2. Route Configuration for Web01
2.1. From AW Tunnel to Web01
Let us revisit our lab architecture diagram but only focus on Web01 endpoint. We have configured a firewall rule in Edge service gateway to allow traffic from SG_IP1 (10.10.20.x) to SG_Web01 (192.168.20.20 or web01).
- Also, Edge gateway is already configured to communicate with AW Tunnel on the interface 10.10.20.254/24.
- The other interface of Edge Gateway is configured to communicate with Web endpoint on the interface 192.168.20.254/24.
2.2. Add route for Web01
Now if we add the following route, it will complete the path shown by blue arrow:
route add -net 192.168.20.0/24 gw 10.10.20.254 dev eno16780032
and click "Enter".
2.3. traceroute to web01
If we enter the following command:
traceroute 192.168.20.20
then first hop is Edge Gateway Interface (10.10.20.254) and then it reaches the web01.corp.local.

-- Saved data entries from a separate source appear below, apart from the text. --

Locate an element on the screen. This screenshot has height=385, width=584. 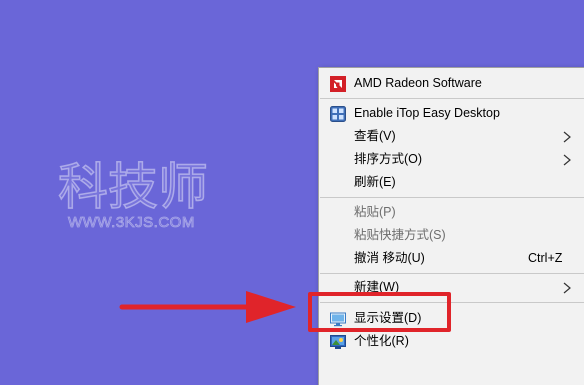
annotation-arrow is located at coordinates (208, 307).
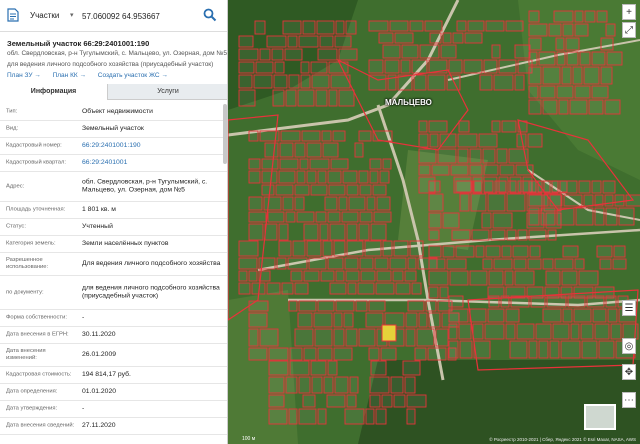  I want to click on plan-zu-link: План ЗУ →, so click(24, 76).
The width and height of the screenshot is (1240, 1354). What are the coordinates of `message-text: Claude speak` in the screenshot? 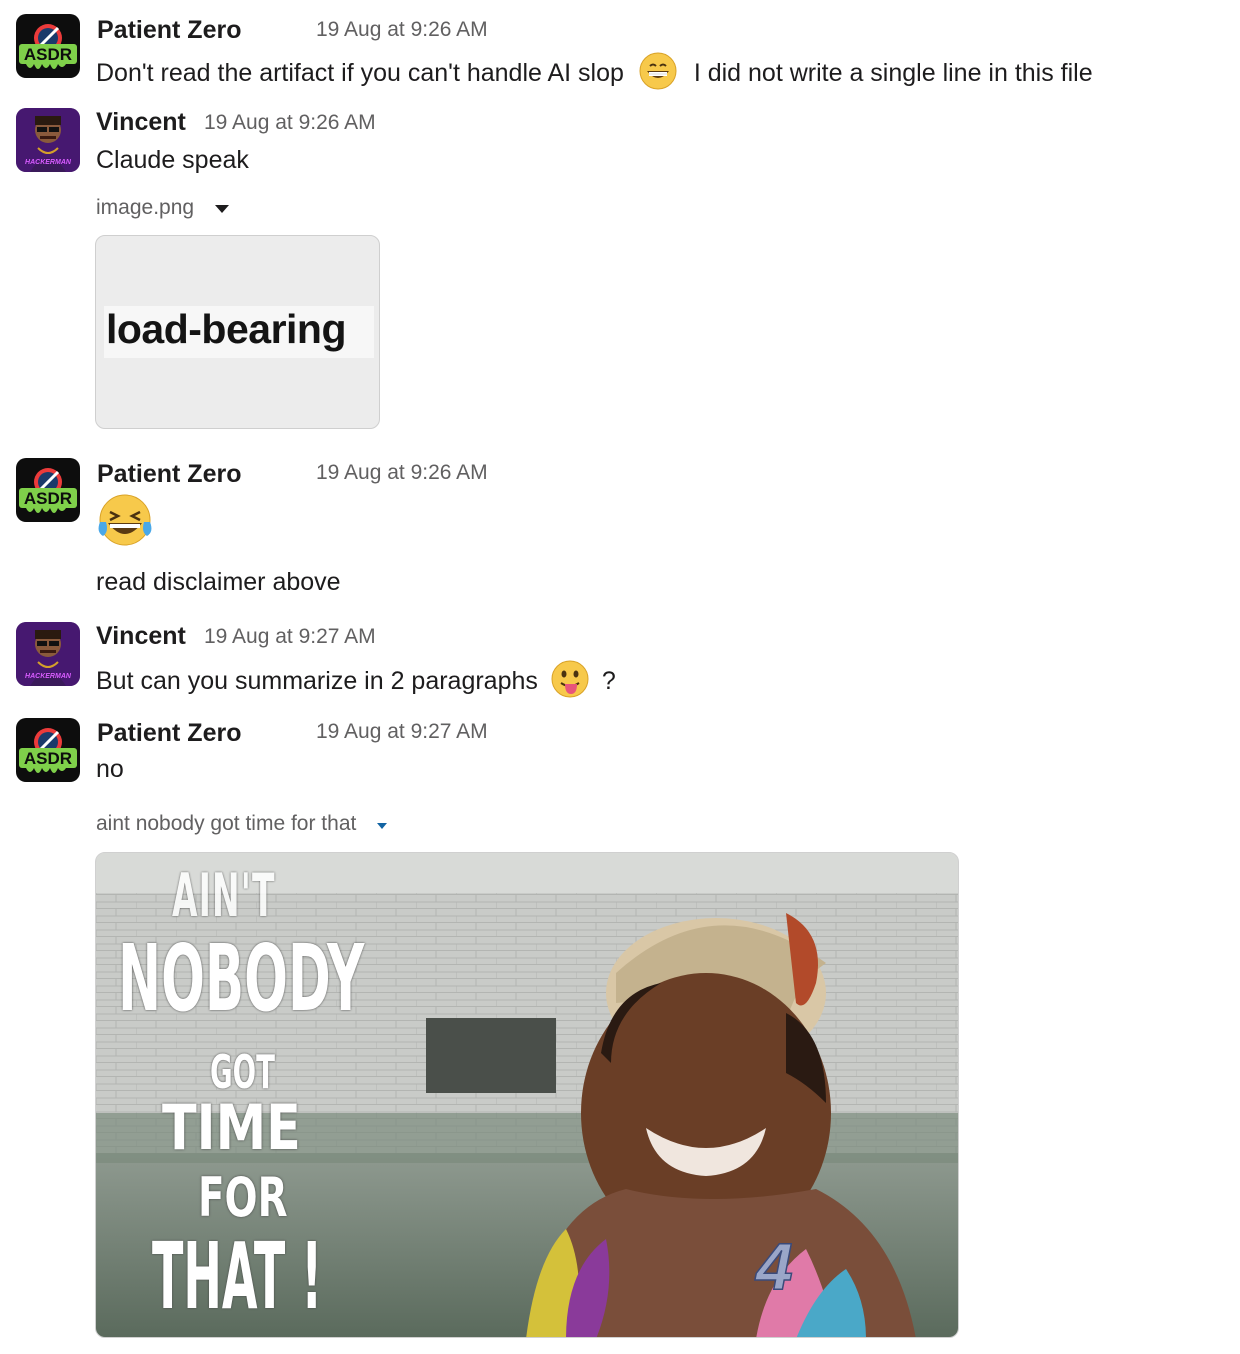 It's located at (172, 160).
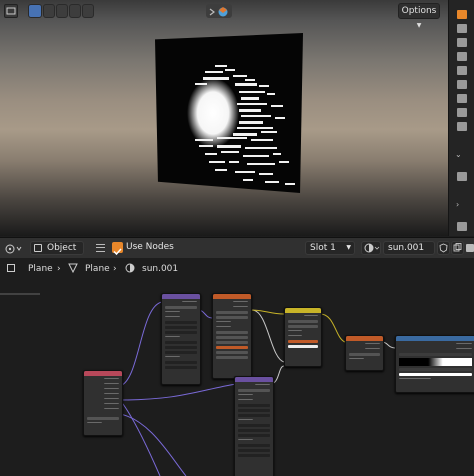  I want to click on fake-user-button, so click(444, 248).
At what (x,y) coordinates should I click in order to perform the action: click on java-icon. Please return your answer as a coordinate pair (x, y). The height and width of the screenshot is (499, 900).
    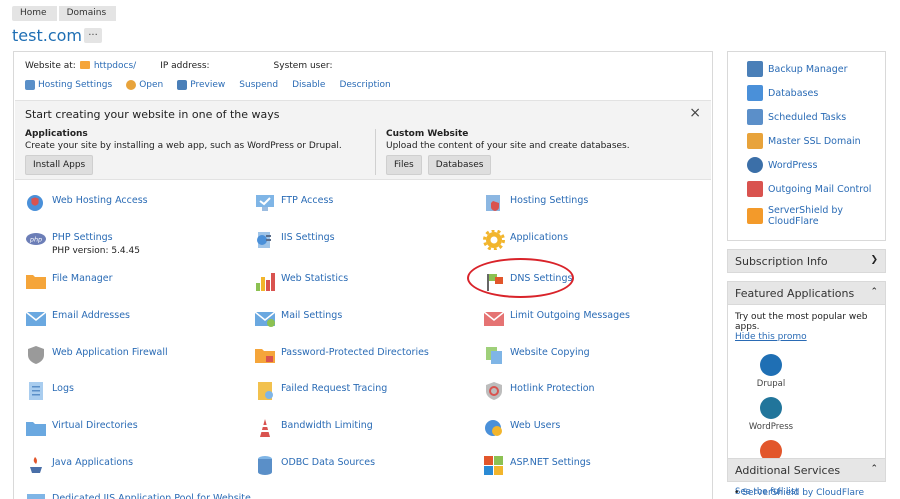
    Looking at the image, I should click on (36, 465).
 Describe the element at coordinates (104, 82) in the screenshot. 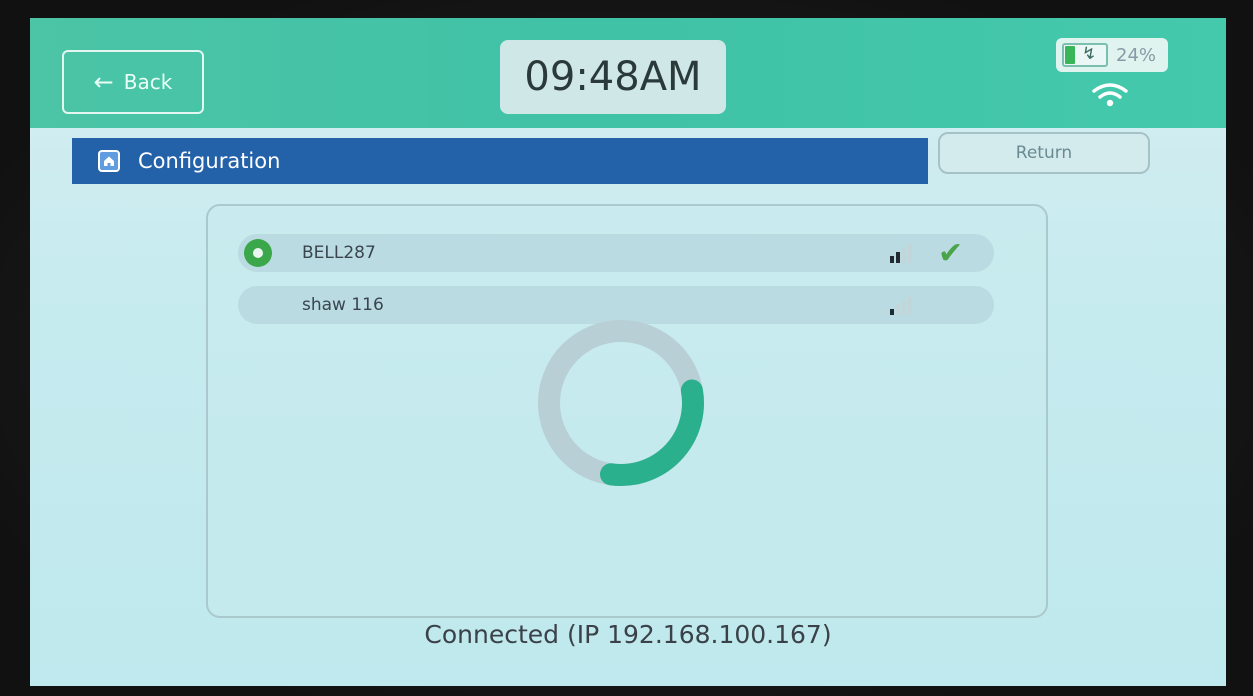

I see `back-arrow-icon: ←` at that location.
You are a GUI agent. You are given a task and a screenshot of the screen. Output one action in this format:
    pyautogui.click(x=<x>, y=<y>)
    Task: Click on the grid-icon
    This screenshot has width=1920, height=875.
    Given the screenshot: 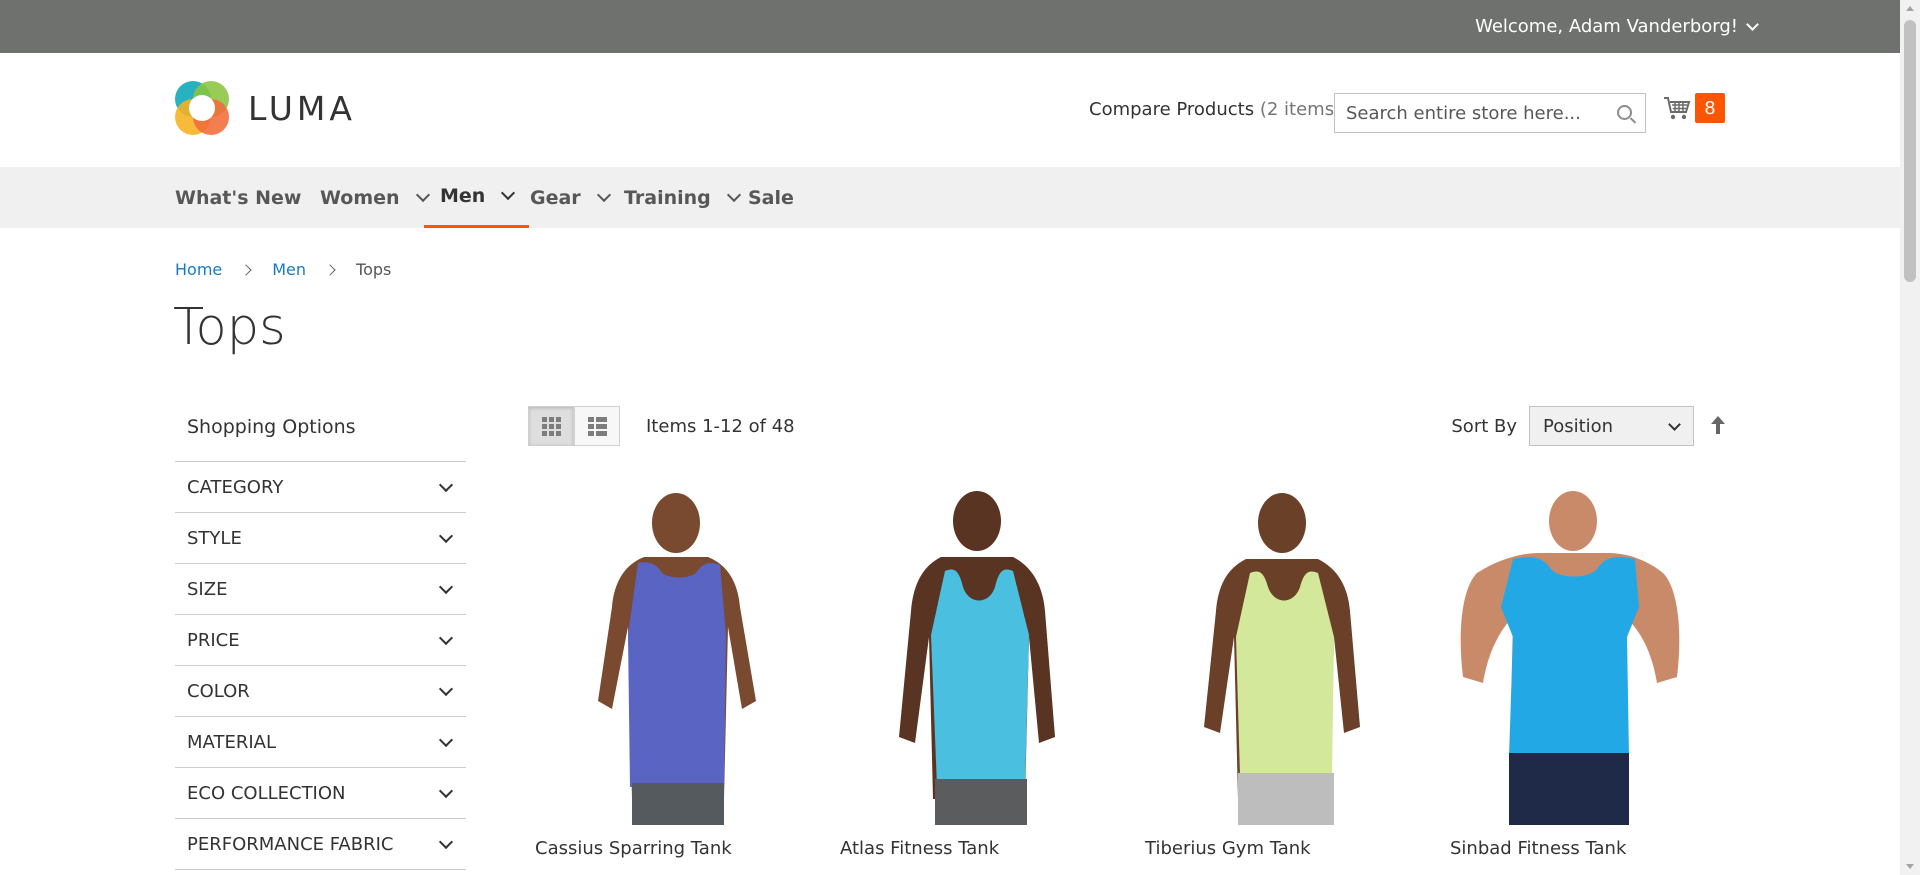 What is the action you would take?
    pyautogui.click(x=551, y=426)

3. Route Configuration for Web02
3.1. From AW Tunnel to Web02
Similarly, We have configured a firewall rule in Edge service gateway to allow traffic from SG_IP2 (10.10.30.x) to SG_Web02 (192.168.30.30 or web02).
- Also, Edge gateway is already configured to communicate with AW Tunnel on the interface 10.10.30.254/24.
- The other interface of Edge Gateway is configured to communicate with Web endpoint on the interface 192.168.30.254/24.
3.2. Add route for Web02
Now if we add the following route, it will complete the path shown by blue arrow:
route add -net 192.168.30.0/24 gw 10.10.30.254 dev eno16780032
and click "Enter".
3.3. traceroute to web02
If we enter the following command:
traceroute 192.168.30.30
then first hop is Edge Gateway Interface (10.10.30.254) and then it reaches the web02.corp.local.
4. Final Route table
- If run the command route, we should see the above route table with 7 routes all on the interface "eno16780032".
- Enter "Exit" to close the SSH session.